Satırlarımın başında şunu ifade etmeden geçmek istemiyorum. Allah’ımıza binlerce şükretsek azdır. Yağmurlar yağdı. Suya kavuştuk.
Son 20 yıldan beri slogan haline gelen bir cümle söyleniyor, “Yeni Türkiye’yi kuruyoruz”. Aslında kurulan yeni Türkiye değil, dünya düzeni yenileniyor. Türkiye’de bu tabloda yerini almaya çalışıyor.
Belki bu sözlerim çok basit olacak ama yazmadan anlatamıyorum. Her geçiş gibi bu süreçte sancılı olacak. Öyle de oluyor. Yeni dünya düzenini ve yeni Türkiye’yi kurmak için canlarımız yanıyor.
Evlatlarımız ölüyor. Kaybolan canlar, sönen ocaklar karşısında öyle anlar oluyor ki insanın yüreğinden “Yeter artık” diye feryat etmek geliyor. Ya sabır diyoruz. Bakalım nereye kadar.
“Bu ülkenin çakıl taşını bile vermeyiz. Çünkü bu ülkeyi vatan yapmak için bedel ödedik” diyoruz.
Her şeyin beledi var.
Üretici olmayan bir kardeşimiz soruyor. Çiftçiler neden isyan ediyor nedir bu domatesin hali, olayın boyutu nedir diye soruyor.
Bundan 5 yıl önce 25 kuruşa bile para kazanan domates bu gün 1 TL’ye zarar ediyor. Hep girdiler diyoruz. Girdi fiyatları yani maliyet fiyatları çok yüksek. Maliyet deyince sadece üstündeki plastik örtü, zirai (ilaç) koruma ve (gübre) besleme değildir. Zaten onlar bırakın ikiyi üçü, 20’ye, 30’a katladı.
Mesela 5 yıl önce dağdaki odunun bile steri 42 TL iken bu gün 120 TL’dir. Bir çuval kömür 5 yıl önce 8 TL iken bu gün 20 TL’dir. Akaryakıt fiyatları malumdur. Bunlar küçük misallerdir. Her şey ama her şey üçe beşe katlamışken 15 yıl önceki fiyattan ürün satan çiftçi nasıl para kazansın. Sorun buradadır.
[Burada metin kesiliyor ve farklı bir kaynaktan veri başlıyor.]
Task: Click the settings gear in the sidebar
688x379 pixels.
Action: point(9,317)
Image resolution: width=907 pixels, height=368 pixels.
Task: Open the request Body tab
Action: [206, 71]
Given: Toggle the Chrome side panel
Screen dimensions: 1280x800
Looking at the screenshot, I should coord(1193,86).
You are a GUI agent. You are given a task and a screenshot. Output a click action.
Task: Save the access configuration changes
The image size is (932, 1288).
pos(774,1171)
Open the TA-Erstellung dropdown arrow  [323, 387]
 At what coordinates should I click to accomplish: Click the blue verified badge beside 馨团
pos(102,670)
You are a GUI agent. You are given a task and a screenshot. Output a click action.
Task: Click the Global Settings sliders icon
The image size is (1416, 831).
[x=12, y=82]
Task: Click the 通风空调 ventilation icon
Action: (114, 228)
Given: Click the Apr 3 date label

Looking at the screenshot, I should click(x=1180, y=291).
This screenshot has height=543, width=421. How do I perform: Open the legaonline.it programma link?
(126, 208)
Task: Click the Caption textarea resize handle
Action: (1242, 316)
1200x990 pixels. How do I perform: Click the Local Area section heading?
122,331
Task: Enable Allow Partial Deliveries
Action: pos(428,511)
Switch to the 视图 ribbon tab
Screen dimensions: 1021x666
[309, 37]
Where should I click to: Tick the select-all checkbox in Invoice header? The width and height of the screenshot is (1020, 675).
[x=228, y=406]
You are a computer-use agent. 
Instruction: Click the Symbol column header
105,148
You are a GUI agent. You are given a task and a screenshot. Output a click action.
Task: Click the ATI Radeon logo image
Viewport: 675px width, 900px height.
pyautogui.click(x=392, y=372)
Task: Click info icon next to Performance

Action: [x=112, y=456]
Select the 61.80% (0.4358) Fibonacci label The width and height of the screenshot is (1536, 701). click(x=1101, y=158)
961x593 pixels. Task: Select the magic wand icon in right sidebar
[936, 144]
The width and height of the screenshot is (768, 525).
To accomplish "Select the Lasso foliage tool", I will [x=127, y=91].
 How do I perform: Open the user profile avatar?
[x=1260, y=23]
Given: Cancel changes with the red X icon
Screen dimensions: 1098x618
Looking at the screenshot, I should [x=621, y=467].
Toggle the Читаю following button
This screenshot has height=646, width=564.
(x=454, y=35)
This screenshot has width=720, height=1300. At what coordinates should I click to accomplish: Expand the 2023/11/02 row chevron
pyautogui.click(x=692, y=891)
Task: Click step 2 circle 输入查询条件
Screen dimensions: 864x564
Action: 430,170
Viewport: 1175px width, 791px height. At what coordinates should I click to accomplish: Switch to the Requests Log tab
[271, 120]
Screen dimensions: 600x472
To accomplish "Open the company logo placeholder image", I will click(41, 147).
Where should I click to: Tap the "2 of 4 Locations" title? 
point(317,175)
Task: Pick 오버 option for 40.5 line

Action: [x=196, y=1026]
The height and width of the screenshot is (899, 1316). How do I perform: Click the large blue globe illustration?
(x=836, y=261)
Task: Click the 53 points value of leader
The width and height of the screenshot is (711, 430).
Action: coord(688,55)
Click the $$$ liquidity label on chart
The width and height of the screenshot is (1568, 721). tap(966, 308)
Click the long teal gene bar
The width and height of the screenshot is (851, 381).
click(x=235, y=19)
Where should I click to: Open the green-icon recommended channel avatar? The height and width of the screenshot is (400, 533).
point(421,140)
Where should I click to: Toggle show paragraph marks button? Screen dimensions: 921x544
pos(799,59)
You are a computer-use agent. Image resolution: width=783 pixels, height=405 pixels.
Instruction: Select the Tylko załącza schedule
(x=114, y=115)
“Hep tarafsız olun, bir nebze de olsa hükümeti eleştirin, bari çok bariz hataları yazın” diyorlar ya artık eleştiriyorum.
Yanlış olan o kadar çok konu var. Sonu hayra çıkar diye eleştirmek istemiyorum. Tabi çok başarılı hizmetlerde var. O hizmetler gölgelenmesin istiyorum.
Bakın “Domates üreticisi zarar ediyor” dedik. Bu yazıyı kaleme alırken Sayın Dışişleri Bakanımız Çavuşoğlu Alanya’ya da Rus Dışişleri Bakanı Sergey Lavrov’u ağırlıyordu. Adam mücadele ediyor. Nasıl kötü diyebilirisiniz. Yanlış giden çok şey olabilir. Her bildiğimizi yazamayız. Her yanlışı yazamayız. O zaman bir bahaneye bakan toplum iyice gerilir ve sonucu kötü olur.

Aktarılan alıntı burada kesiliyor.